I am new to EEG analysis, so kindly pardon if some of these questions are not well articulated. Many thanks in advance!
I think I can answer at least some of your questions:
With that function clustering is always done on the last dimension (for 2-dimensional X) or the last two dimensions (for 3-dimensional X). So in your case (3-dimensional X, n_subjs x n_freqs x n_sensors) it will cluster spectro-spatially. The exception is if your adjacency or max_step arguments constrain the clusters from ever forming in one of those dimensions. For example, maybe you don’t want to consider adjacent frequency bins to be “connected” for the purpose of clustering (i.e., if bin spacing were 5 Hz maybe it does not make sense to consider the 5 Hz and 10 Hz bins to potentially form a cluster). In that case you could pass max_step=0 and pass to adjacency an n_chan x n_chan matrix defining spatial adjacency of the sensor positions. If you do that, then your resulting clusters will always be spatial clusters and never spatio-spectral clusters because each cluster will never be allowed to span across multiple frequency bins. In that case any potential spatial clusters will be evaluated separately at each frequency bin.
Hopefully @agramfort or someone else will chime in with answers to the other parts of your question.
Thank you very much for your clear explanation. I pass an adjacency matrix of n_chan x n_chan with max_step being set to default, i.e. 1. Still the clusters are not detected at the correct frequency bins. In my case, the frequency bin spacing is 0.25 Hz, so what would be the corresponding max_step for this?

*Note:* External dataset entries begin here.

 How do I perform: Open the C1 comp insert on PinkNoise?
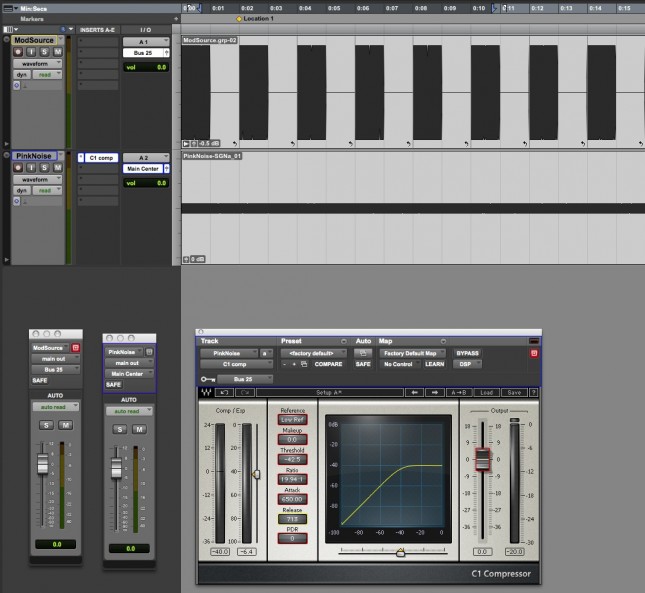[x=102, y=158]
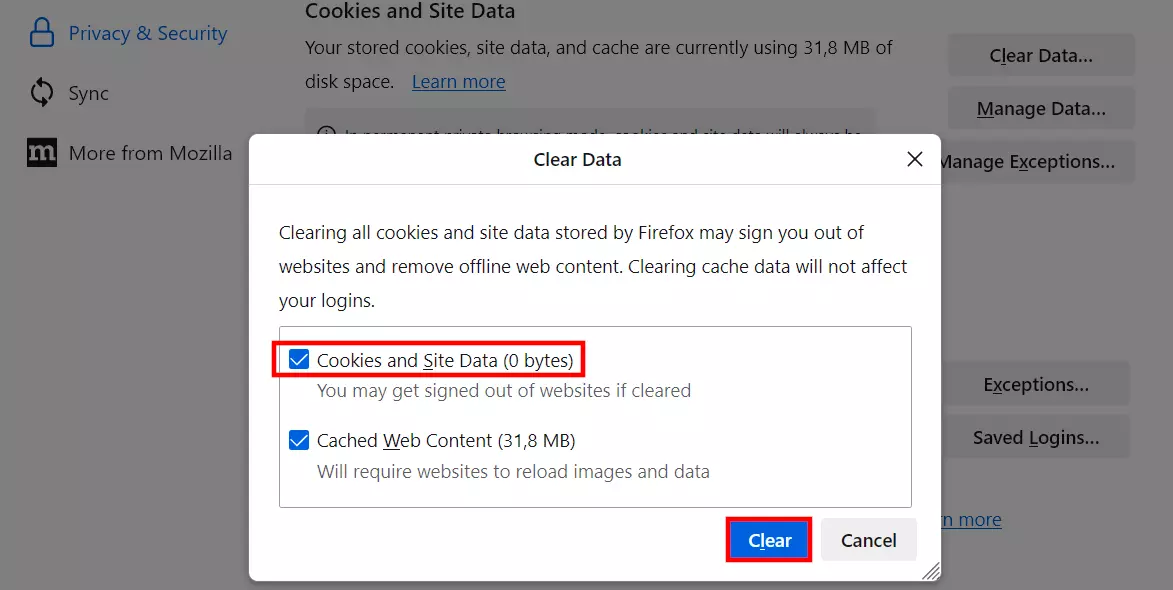Open the Manage Data dialog
This screenshot has width=1173, height=590.
[x=1040, y=108]
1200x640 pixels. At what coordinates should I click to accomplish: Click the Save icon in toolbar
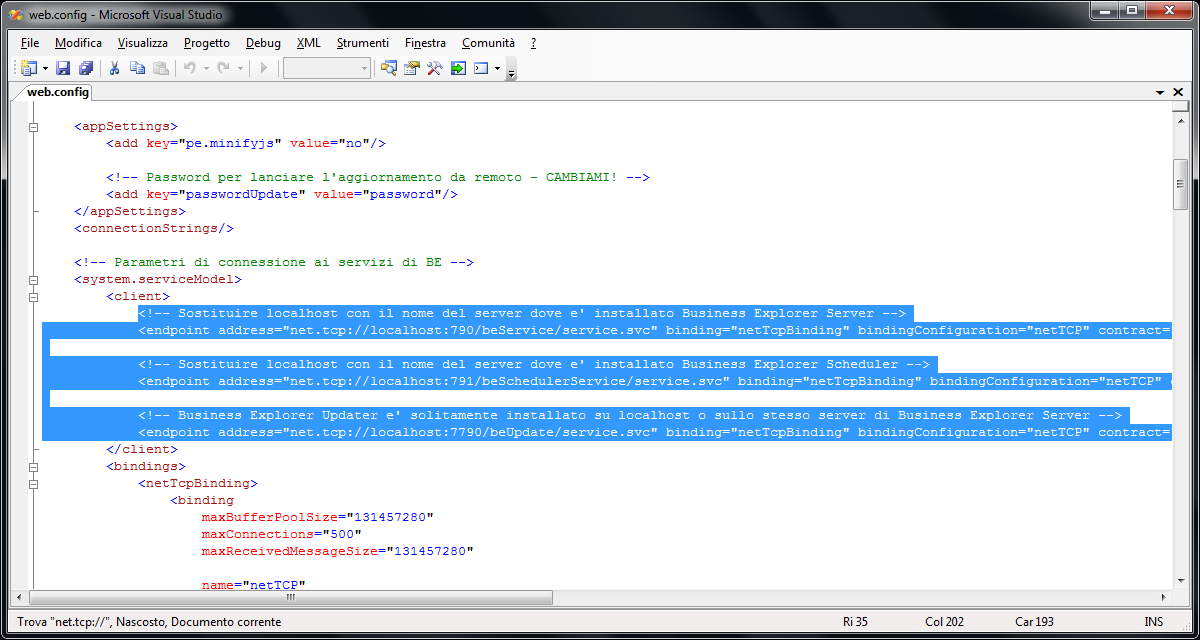63,68
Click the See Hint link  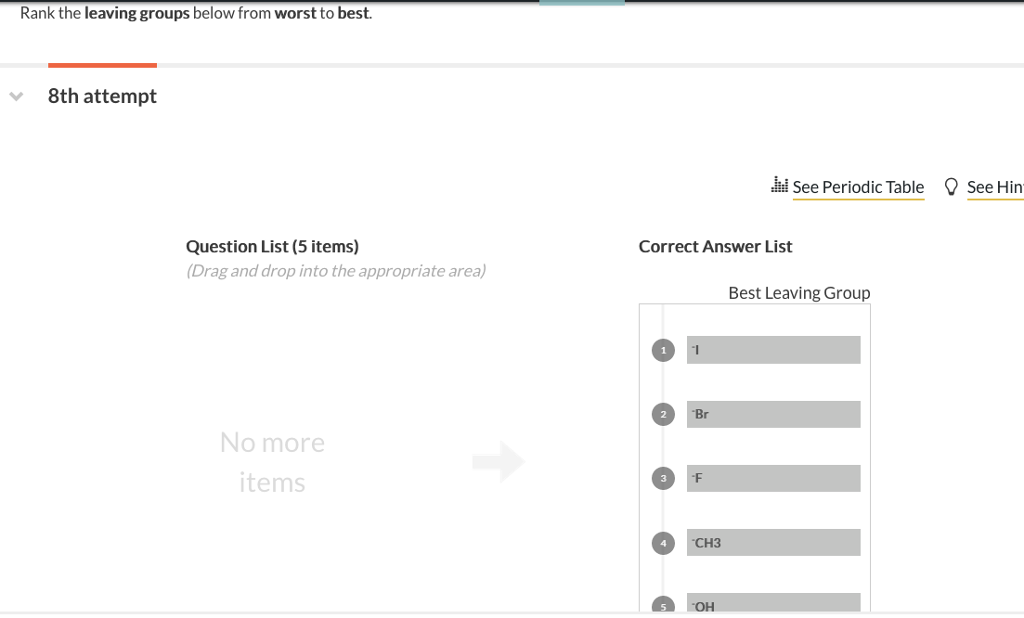click(x=995, y=186)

the value of max_step refers to data rows, so if you want no clustering across frequency bins, then you pass max_step=0, regardless of bin spacing. I mentioned the 5-Hz bin spacing before because it’s a clear example of a case where you would almost always not want clusters to span across adjacent bins, regardless of what kind of experiment/analysis you’re doing.
Setting max_step=1 allows the clusters that are adjacent along the frequency axis to be combined into a single cluster. There are cases where you clearly don’t want this even when your bin spacing is fairly small: for example, if you’re dealing with an RSVP paradigm you might expect an extremely sharp peak at the stimulus presentation rate, so allowing the cluster to include adjacent frequency bins would not help. I suppose a case where you might want max_step=1 for a frequency-domain analysis would be a case where you expect fairly broad frequency-domain peaks (like a resting-state / cortical rhythms study maybe?)
I’m not sure what you mean here. Do you already know where the clusters are (based on analysis with some other software)? Or are you just not finding them where you want/expect them to occur?
Thank you very much for the elaborate explanation! It truly helped me to understand the basis of clustering in the function.
I was actually trying to replicate results from individual t-tests and detect channel-frequency-bin pairs with significant differences. I realized that the set file I was using for for creating the adjacency matrix had a different montage than my actual data. The problem was fixed after setting the right montage.